Even if True Blood never becomes the great show viewers were hoping for, the second episode give us some indication that it might be a perfectly watchable and entertaining bad show. I'm even starting to wonder if all of the wooden dialogue and all the bad Louisiana by way of Hollywood accents aren't going for some kind of meta soap opera camp vibe. Maybe we should stop measuring the show against Buffy and start comparing it to Dark Shadows. Hell, maybe even Passions.
After rescuing Sookie from the V-Juice junkie couple from the pilot, Bill the Vampire heals her wounds with the regenerative powers of his blood, a property that most humans don't know about. I guess we're meant to assume that when vampires came out, nobody bothered to do any, you know, scientific tests on them or their blood. Oo-kay, whatever. As Sookie later finds out, not only does vampire blood heal wounds instantly, it also enhances human senses to the point where they can smell a rotting Cheez Nip under the furniture (Cheez Nips rot? Uh-oh, I'll be right back.).
Most of the episode is about Sookie and Bill's big first date, (also attended by Sookie's grandmother, brother and best friend) and the two of them getting to know each other while helpfully filling in the viewers on the "rules" for vampires in the world of the show. For those keeping count, their strength and speed increase as they get older, they have mesmerizing "glamour" powers, and they have to be invited to come inside a house.
We've also got some fall-out to deal with from a few murders. Sookie's brother Jason gets off the hook for Maudette's murder and goes on to have graphic kinky with Sookie's co-worker Dawn while also playing along with Tara's advances. Bill's also got trouble looming because when he killed the junkie couple he tried to make it look like a tornado, apparently unaware that tornadoes "hop" and that these days we have we have something called Doppler that tends to let us know if there are tornadoes around. Nice one Bill.
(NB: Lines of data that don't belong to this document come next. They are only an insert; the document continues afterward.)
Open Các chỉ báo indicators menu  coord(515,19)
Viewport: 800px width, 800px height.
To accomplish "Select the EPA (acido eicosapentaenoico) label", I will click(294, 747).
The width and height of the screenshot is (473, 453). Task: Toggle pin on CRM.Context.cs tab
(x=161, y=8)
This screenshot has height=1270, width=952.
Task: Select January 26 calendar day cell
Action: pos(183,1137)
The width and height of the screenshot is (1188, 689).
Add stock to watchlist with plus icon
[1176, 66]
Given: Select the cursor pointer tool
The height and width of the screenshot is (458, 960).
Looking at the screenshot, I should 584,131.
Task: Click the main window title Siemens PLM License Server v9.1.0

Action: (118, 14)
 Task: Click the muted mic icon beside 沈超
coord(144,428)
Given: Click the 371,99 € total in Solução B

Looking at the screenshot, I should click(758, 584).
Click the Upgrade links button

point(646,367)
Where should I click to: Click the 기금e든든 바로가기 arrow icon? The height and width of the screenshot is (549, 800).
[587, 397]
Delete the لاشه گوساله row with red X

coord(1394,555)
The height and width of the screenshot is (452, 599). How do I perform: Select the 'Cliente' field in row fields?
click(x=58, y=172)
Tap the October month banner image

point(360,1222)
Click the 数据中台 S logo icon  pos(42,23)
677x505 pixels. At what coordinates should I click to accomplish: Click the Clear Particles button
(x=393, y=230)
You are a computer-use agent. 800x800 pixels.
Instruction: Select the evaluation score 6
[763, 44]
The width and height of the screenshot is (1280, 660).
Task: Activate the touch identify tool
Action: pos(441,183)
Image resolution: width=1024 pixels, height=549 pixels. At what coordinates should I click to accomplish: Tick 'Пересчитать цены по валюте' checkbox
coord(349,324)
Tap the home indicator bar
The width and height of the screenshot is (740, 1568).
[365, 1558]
The episode ends with a few intriguing developments including the possible murder of a prominent anti-vampire religious nut and Sookie finding a nest of not-so-friendly looking vamps (including the one who apparently killed Maudette) hanging out at Bill's house. After two episodes of setting the scene, let's hope there's a little conflict coming next week.
I'd like to see Jason's role get fleshed out a little more than "hates vampires/loves kinky sex". He's a d-bag, but he could be an entertaining d-bag. I'll give him props for the Patrick Bateman-esque "pointing at himself in the mirror while having sex" scene as well as the Alabama Thunderpussy t-shirt.
"I can smell the sunlight on your skin." What?
I guess that slow pan and zoom from Sam to the picture of the dog is supposed to hint that he's the dog we saw throughout the episode. Not exactly subtle. They might as well have shown him munching on a doggie biscuit.